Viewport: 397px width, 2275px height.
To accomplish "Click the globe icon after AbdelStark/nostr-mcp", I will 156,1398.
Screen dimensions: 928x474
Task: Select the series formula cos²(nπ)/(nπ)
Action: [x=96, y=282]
————————
What is required: Reproduce each of the entries above line by line, without any alteration.

Solution:
Viewport: 397px width, 2275px height.
To accomplish "Click the globe icon after AbdelStark/nostr-mcp", I will 156,1398.
Screen dimensions: 928x474
Task: Select the series formula cos²(nπ)/(nπ)
Action: [x=96, y=282]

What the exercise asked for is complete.